5 excellent tips for camping in the desert for Burning Man

Burning Man
The Burning Man still stands. Photo: Courtesy of Forty2/Flickr
Next month (Aug. 28 to Sept. 5), more than 60,000 people from around the world will congregate in desert Nevada to create the temporary metropolis of creative expression, Burning Man.

But one does not simply arrive in Black Rock City if that one is smart. Burning Man is outside and in an environment few people ever experience. Whether joining a band of other misfit creatives or going it alone, these five tips will ensure you’re ready to survive and celebrate.

The necessities

Burning Man
An aerial view shows the temporary desert Black Rock City, home to Burning Man. Photo: Courtesy of Kyle Harmon
The only thing you buy is the ticket to get into Burning Man. Once inside you’re on your own … sort of. For example, no vendors exist to purchase or restock supplies so pack like you’re camping in the desert, which you very much are.

Nearly 4,000 feet above sea level, the Black Rock Desert is a land of extremes. A flat, prehistoric lake bed, composed of a hardpan alkali, its daytime temperatures above 100 degrees Fahrenheit and nighttime lows dipping in the 40s. Pack as if you’re going skiing and to the beach in one week. Meaning heavy coat and a bikini.

Have some shade for your camp and lay low during the hottest part of the day. Apply sunscreen every morning and repeat as needed.

The air, where humidity is extremely low, sucks your moisture as though every pore is a straw. For water, the Burning Man website recommends 1.5 gallons of water per person per day, which should cover drinking and cooking needs for most people.
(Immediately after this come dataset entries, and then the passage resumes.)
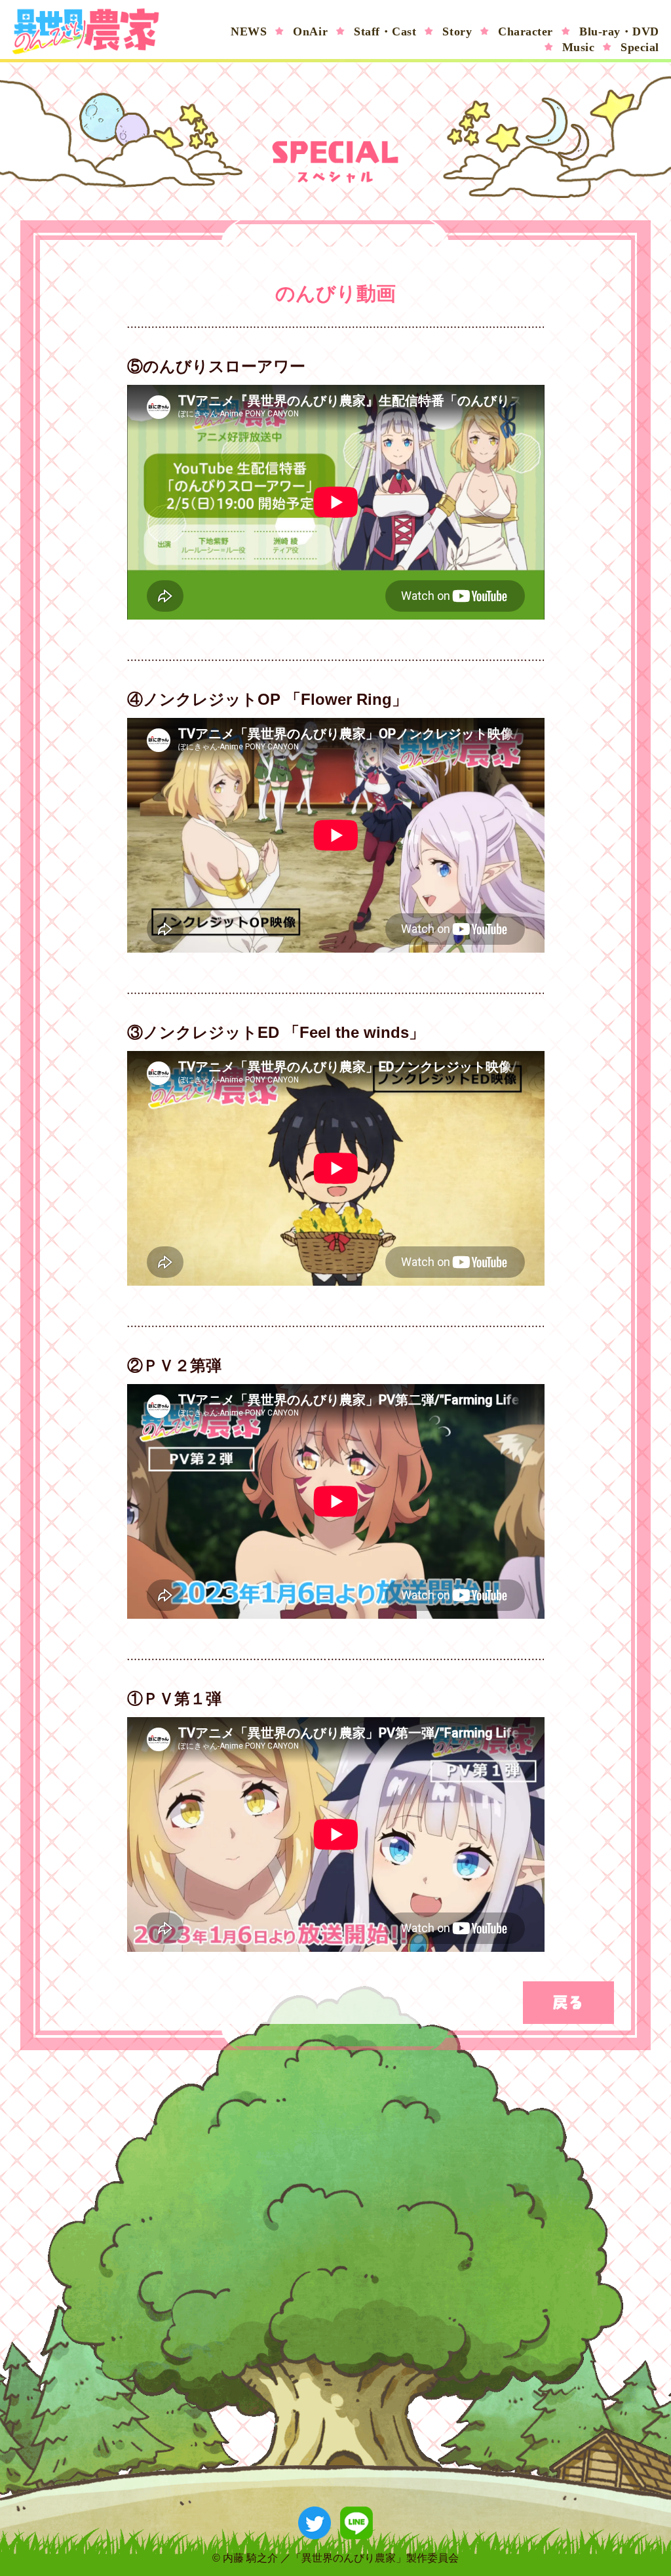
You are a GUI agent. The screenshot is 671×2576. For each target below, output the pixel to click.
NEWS (249, 31)
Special (640, 47)
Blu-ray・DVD (619, 31)
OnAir (310, 31)
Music (578, 47)
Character (525, 31)
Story (457, 31)
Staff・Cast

Other standard needs for camping include sunscreen, tent, flashlight, and be sure bring goggles and a dust mask for whiteouts.

The extras

Burning Man
The unicorn parade celebrates Burning Man 2010. Photo: Courtesy of brownose/Flickr
Sunglasses and sun hats will be your best friends as will lip balm and salves for the cracks sure to come to your lips, hands and feet in the dry climate.

And what’s Burning Man without a costume? Maybe a wig, some spray paint, plywood, a unicorn horn, glitter and endless imagination?

Some survival tips

Go only with people you know and trust and have traveled with before. For when things gets rough (and they will, guaranteed, at some point), you don’t want to be a crew that lets you down (or no crew at all).

If you bring a tent, throw away your tent stakes and get rebar: lots and lots of rebar.

Tie your stuff down, and when you think it’s good and safe, add more rope. Flying tents turn into weapons in the storms (and there will certainly be storms).

Remember Mad Max? Whiteouts are just as serious in real life and a possibility at Burning Man. Visibility and light/shadow contrast reduce to nothing from diffused light caused by blizzards or sand storms. Horizon lines and shadows disappear, reference points are gone. People can become disoriented in their backyards, let alone on over 4,000 acres.

Seek immediate shelter and stay there. Now’s the time to use the goggles and dust mask you brought. If you’re far from shelter, sit down, cover your face with your shirt and wait. Look for moving vehicles. If you’re the one driving, stop and wait for the air to clear.

Outside etiquette

Burning Man is more than a celebration of artistic freedom, it’s an ethic to live by for the sake of the planet. Live it, love it and clean it. That means everything you bring with you leaves with you.

If you’re unsure what constitutes your trace, the official Burning Man website has an acronym to help you out. Called MOOP (Matter Out of Place) is anything not originally of the land where Burning Man takes place.

Examples of MOOP include rebar, tent stakes, abandoned art, abandoned camps and any other abandoned stuff. Then there’s greywater and blackwater, which is water used for cooking, cleaning, washing, urine, anything you can thinking of using water for.

Boxes and cardboard, splinters, bark, palettes, sawdust, paper, all of these count because, while often considered “organic,” wood like this is not native to Black Rock City.

Dunes are also particularly interesting because while they may look natural in “Lawrence of Arabia,” their existence in Black Rock City is anything but.

The Black Rock Desert is known to be one of the flattest stretches of land on Earth. Dunes form when windblown dust bounces off stationary objects and piles on the ground. Even a pen can start a dune. Once begun, they’re unstoppable, except by us. Caught early, tools like a landscape rake can stop dunes.

How to clean

Rakes, magnets, push brooms, shovels and vice grips will be your best friend. Partner up with your entire camp. Burning Man, from start to finish, is not a solo event and every person counts — especially during cleanup. Make a game of it.

Finally, celebrate. You came, you saw, you survived and you contributed to a celebration of love, art and the Earth.